Ho sempre pensato che se vuoi raccontare un concerto devi esserci da prima, vedere gli spazi riempirsi, rubare le chiacchiere tra chi aspetta, vedere i leggii sul palco. Della musica, alla fin fine, cosa si può raccontare? Bella o brutta? Descrivi un’emozione senza essere neanche da lontano Proust? No, molto della partita si gioca lì, quando fonici, musicisti, produttori, pubblico, baristi, giornalisti, discografici sono mescolati e non sanno l’uno dell’altro. Se no è mestiere, se no puoi scrivere senza andare, già sai cosa succederà.

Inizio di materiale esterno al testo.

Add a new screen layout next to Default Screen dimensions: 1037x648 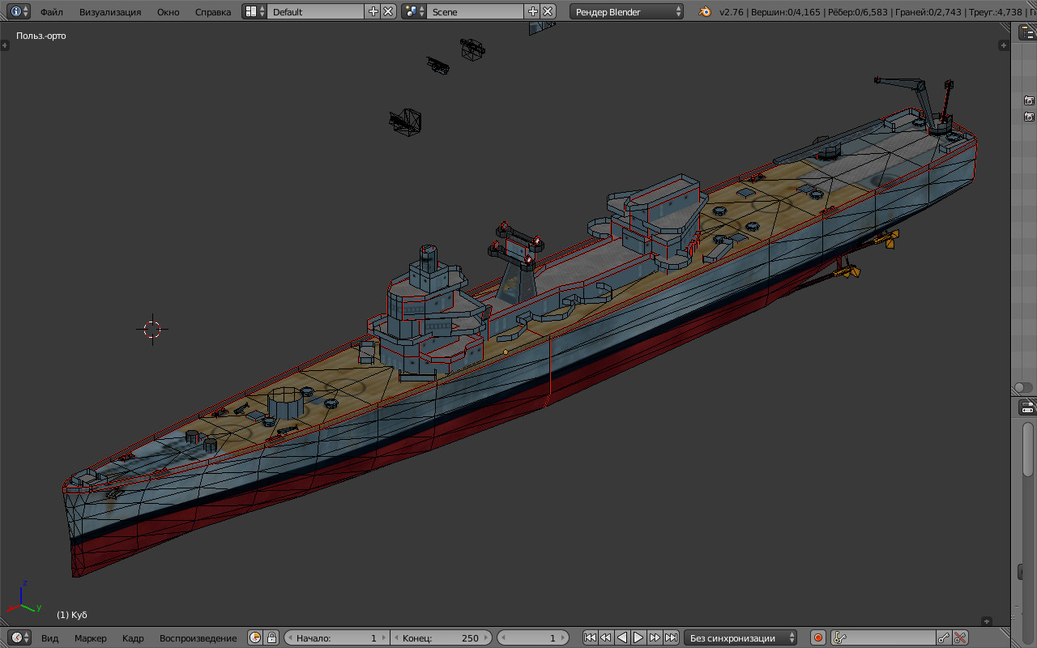pyautogui.click(x=373, y=11)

Suona Franco D’Andrea con un’orchestra nuova di zecca, ha scritto e arrangiato musiche per raccontare il XX Secolo, le sue irrisolte inquietudini. E’ la prima di questo progetto, stasera si registra il cd per le edizioni del Parco della Musica. I musicisti chiacchierano tra il brecciolino e il prato del più e del meno; Maria Teresa De Sanio ha lasciato il violino e gira elegantissima come fosse La Scala in inverno (non sono magnifici i dress code dei musicisti in nero, per rispetto della musica e del pubblico?), scherza con colleghi e amici. In un capannello si discute il problema di un la minore, che ha dato grattacapi in qualche conservatorio del Sud il giorno prima; Massimo Nunzi, che di orchestre ne sa qualcosa, sparlotta, sereno e curioso, mentre tutti entrando lo salutano con amicizia deferente (non è magnifico il rispetto guadagnato col lavoro più che per rendita?); non solo Marco Sinopoli, ma chiunque si sia compromesso la vita con composizioni e arrangiamenti orchestrali, è presente per capire che cosa accadrà.

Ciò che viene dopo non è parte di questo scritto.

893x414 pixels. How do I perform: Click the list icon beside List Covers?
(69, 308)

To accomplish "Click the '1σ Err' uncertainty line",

Luciano Linzi è il direttore artistico della Casa del Jazz; la cura con l’amore di una piantina aromatica su un dehor fragile e prezioso, annusa l’aria, gira con sguardo tranquillo, mi dice che è soddisfatto della partenza della stagione, il cartellone è solido. Merito di tutti, è sempre merito di tutti i lavoratori di questo sgangherato/meraviglioso mondo di note.

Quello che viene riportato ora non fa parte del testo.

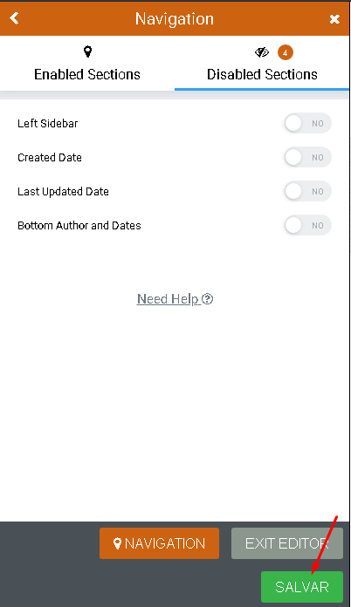Select the Disabled Sections tab label
Image resolution: width=351 pixels, height=607 pixels.
coord(262,74)
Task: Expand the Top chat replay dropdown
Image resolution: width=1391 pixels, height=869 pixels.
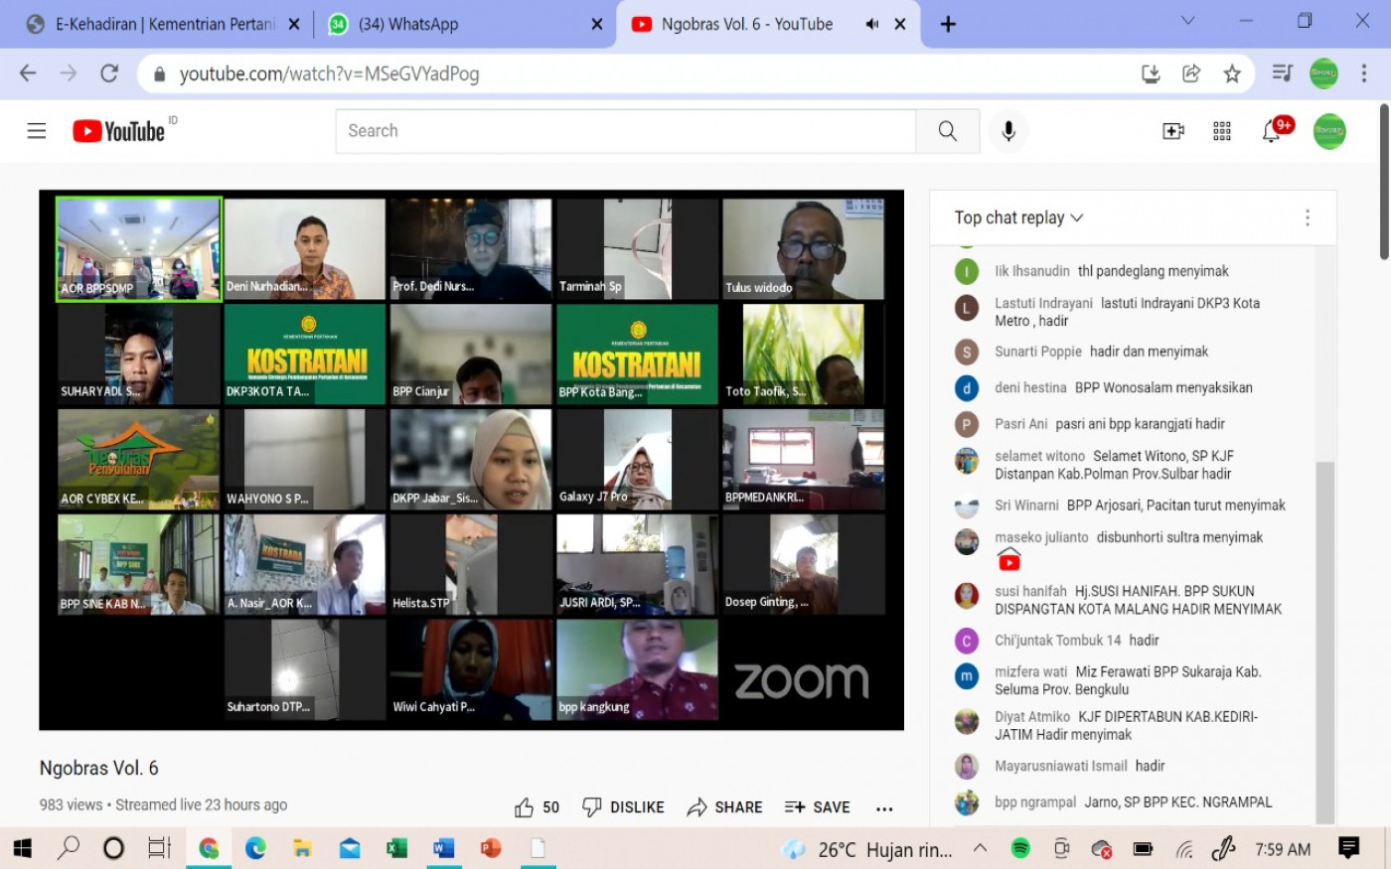Action: [x=1018, y=217]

Sul fare della sera, arriva un signore anziano. Ma io lo so chi è, ha quasi 82 anni, è Franco D’Andrea, è la musica jazz contemporanea italiana da sessant’anni. Scarpe con la para di gomma comoda, giacca blu e camicia a righe. Si presenta al controllo subito dopo la biglietteria e dice timidissimo: “scusate, posso entrare? Io sono il pianista”. Una tenerezza infinita per quella nobiltà di cuore. What else?

Parte la musica nuova. E’ bella, è molto bella. Nel giro di dieci minuti a Filippo Fattorini, primo violino, gliene capita di ogni: archetto sfibrato e crini da strappare, mollette reggi spartiti in terra, si vaporizza nell’aria il suo pensiero a forma di imprecazione, ma resta immoto e all’apparenza noncurante. Eduardo Rojo che ha arrangiato pezzi che sarebbero garbati – e molto – a Mingus, si confonde in platea, mentre Tonino Battista dirige con entusiasmo e una gioia per i suoi musicisti che fa commuovere; a ogni chiusura, quando fa alzare il solista per fargli guadagnar l’applauso, spinge le mani in alto incitandolo, vorrebbe abbracciarlo, è felice. A lui va, forse, il merito più grande della serata musicale, tanto solida e attenta grazie alla tenuta di un direttore gentile, ma rigoroso.

Ci sono tre ragazzini, soprattutto, avranno undici o dodici anni; sul fare della sera si inseguono, corrono, ridono e ti viene da pensare: povere creature, deportati da genitori scalmanati ad ascoltare musica difficile! Cluster, dissonanze, poliritmi, atonalità. Tsè. Me li ritroverò tutti e tre accanto, proprio davanti al palco: immobili, rapiti, attentissimi. Si spiegano, sottovoce, i ritmi e il groove di Roberto Gatto, lo battono sulle ginocchia sbucciate, simulano i vibrati di violoncello con l’arco, è chiaro che studiano musica, è chiaro che amano moltissimo essere lì e sono la nota di maggior speranza di questa notte con la luna di fragola.

E io me li ricordo di discorsi da coprifuoco, quando qualcuno s’illuse che lo streaming potesse alla fin della fiera sostituire il live, comodi sul divano, è il futuro, bellezza! Non ti piace? Sei fuori. E invece no, la musica è e resterà tra le brezze delle serate estive o nelle coltri nebbiose di sale invernali, negli stadi degli Stones e nei club per giovani cantautori. La musica è la gente che passa e si incontra e commenta e suona. Questa volta il futuro deve attendere un bel po’, le pernacchie sono gradite.